» **The records**:
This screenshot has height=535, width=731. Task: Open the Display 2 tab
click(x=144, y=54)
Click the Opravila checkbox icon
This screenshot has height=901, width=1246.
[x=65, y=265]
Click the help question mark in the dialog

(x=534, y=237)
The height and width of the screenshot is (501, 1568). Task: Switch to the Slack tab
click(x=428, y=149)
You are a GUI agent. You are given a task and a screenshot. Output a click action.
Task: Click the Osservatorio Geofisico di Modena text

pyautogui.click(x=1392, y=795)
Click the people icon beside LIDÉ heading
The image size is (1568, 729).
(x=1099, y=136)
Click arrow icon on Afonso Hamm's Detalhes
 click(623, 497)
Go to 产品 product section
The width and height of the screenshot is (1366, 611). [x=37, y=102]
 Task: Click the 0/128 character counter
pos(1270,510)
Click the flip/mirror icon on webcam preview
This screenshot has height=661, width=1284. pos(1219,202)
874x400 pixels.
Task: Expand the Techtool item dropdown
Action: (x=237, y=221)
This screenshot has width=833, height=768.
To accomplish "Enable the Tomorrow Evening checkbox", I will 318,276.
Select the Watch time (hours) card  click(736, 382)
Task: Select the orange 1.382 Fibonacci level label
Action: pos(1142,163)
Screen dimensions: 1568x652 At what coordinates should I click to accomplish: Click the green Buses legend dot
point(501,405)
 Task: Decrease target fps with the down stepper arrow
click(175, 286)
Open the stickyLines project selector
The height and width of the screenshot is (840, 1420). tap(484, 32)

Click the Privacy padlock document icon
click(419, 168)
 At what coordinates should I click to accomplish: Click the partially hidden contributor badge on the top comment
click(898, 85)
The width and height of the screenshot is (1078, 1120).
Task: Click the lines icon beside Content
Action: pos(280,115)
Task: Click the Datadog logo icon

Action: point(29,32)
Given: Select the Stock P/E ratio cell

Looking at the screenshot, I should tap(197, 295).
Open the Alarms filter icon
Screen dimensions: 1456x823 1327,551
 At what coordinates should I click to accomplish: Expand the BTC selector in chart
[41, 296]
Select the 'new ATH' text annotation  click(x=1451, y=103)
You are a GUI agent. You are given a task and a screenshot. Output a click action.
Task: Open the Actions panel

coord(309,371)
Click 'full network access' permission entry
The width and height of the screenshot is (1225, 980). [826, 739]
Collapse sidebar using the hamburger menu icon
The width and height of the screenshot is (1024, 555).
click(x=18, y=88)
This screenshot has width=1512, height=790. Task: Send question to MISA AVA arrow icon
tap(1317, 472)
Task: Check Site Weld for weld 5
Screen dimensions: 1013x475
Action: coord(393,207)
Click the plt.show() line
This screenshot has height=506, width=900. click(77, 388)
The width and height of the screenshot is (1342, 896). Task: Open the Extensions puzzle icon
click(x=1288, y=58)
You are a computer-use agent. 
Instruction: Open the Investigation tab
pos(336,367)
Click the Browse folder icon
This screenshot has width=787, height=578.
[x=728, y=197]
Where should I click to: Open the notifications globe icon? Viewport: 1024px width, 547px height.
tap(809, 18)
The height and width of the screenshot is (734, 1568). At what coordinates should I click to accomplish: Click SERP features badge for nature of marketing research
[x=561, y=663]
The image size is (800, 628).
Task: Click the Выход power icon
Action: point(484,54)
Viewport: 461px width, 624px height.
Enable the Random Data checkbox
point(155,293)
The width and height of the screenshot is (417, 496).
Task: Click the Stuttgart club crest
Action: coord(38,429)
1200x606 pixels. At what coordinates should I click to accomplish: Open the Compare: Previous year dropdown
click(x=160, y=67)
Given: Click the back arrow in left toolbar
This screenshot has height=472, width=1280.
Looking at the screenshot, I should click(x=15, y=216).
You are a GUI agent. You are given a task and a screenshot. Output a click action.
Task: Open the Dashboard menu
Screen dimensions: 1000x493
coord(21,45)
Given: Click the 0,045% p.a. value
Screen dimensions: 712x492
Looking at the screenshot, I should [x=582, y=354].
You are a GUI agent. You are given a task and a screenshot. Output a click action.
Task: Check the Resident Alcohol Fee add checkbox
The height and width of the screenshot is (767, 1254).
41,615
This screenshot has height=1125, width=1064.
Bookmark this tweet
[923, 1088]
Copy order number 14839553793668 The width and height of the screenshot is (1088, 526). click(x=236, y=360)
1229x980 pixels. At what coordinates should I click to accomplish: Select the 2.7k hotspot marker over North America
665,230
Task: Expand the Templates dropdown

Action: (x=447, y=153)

» **Directions**: Reproduce verbatim the entries from the line containing "1200x606 pixels. At" through the line containing "Looking at the screenshot, I should [x=582, y=354].", including both of those lines.

» **Completed task**:
1200x606 pixels. At what coordinates should I click to accomplish: Open the Compare: Previous year dropdown
click(x=160, y=67)
Given: Click the back arrow in left toolbar
This screenshot has height=472, width=1280.
Looking at the screenshot, I should click(x=15, y=216).
You are a GUI agent. You are given a task and a screenshot. Output a click action.
Task: Open the Dashboard menu
Screen dimensions: 1000x493
coord(21,45)
Given: Click the 0,045% p.a. value
Screen dimensions: 712x492
Looking at the screenshot, I should [x=582, y=354].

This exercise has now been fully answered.